• **PASSAGE FOR REVIEW**:

%%

John Saunderson Butcher

40 Leven Street

EH3 9LJ

Tel: 0131 229 8348

Butchers shops are places of death.  Places where dead things go to get chopped up and made more dead.  They smell of fear and flesh and detached limbs, of congealed fat, of every part of an animal rendered into something else.  Butchers shop are where horror movies are made, the stuff of nightmares, where gangland disputes are settled and where severed digits are carelessly swept up with yesterday’s mince.  No one ever chooses a butchers shop in which to get married; a supermarket or a bakers occasionally, but never a butchers.  Butchers shops are evil.

Someone clearly forgot to tell this to Saunderson.  This renowned Tolcross butchers is light and airy.  It is clean and fragrant.  It sells jams and and cakes and scrumptious pies.  It is a place of life and laughter; happy couples meet, propose and probably conceive here.  It is everything a butchers shouldn’t be.  Which is probably why it’s so great.  Most butchers resemble Ed Gein’s trophy cabinet, with carcasses and claret on every surface.  Saundersons, with its high ceiling, clean white tiles and sculpted pillars (inspired by Charles Rennie Mackintosh) could not be more different.

%%

Summarize the piece on John Saunderson Butcher in two sentences.

• **DATASET CONTENT**:

%%

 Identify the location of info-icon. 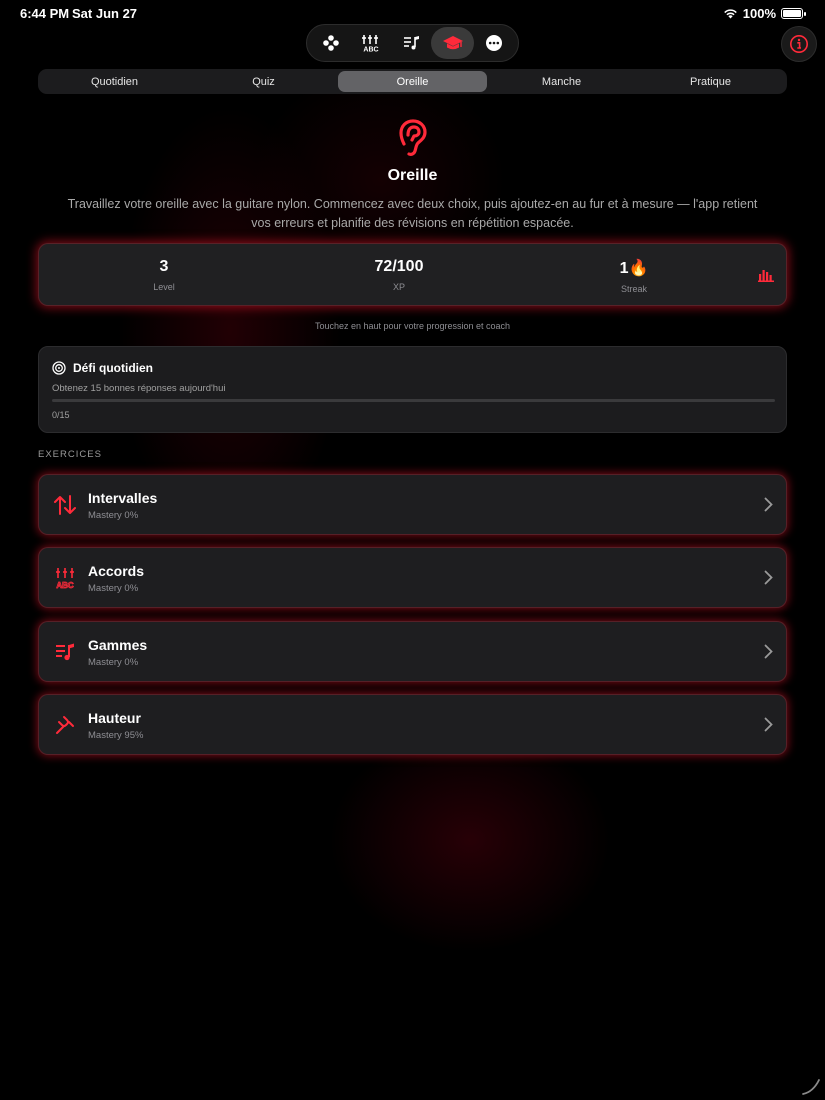
(799, 44). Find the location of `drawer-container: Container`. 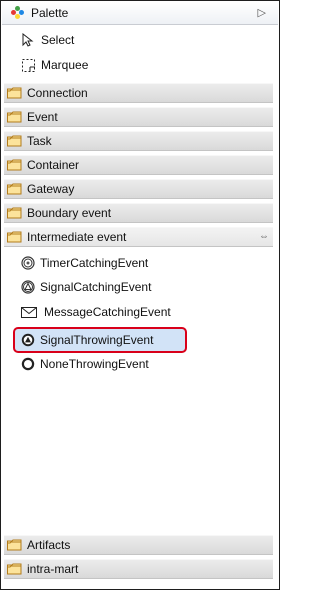

drawer-container: Container is located at coordinates (138, 165).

%%

• **OUTPUT BELOW**:
The piece first portrays butchers shops in general as grim, foul-smelling places of death where no one would ever choose to get married. Saunderson is described as the opposite: light, airy, clean and fragrant, it sells jams, cakes and pies and has a high ceiling, clean white tiles and pillars inspired by Charles Rennie Mackintosh.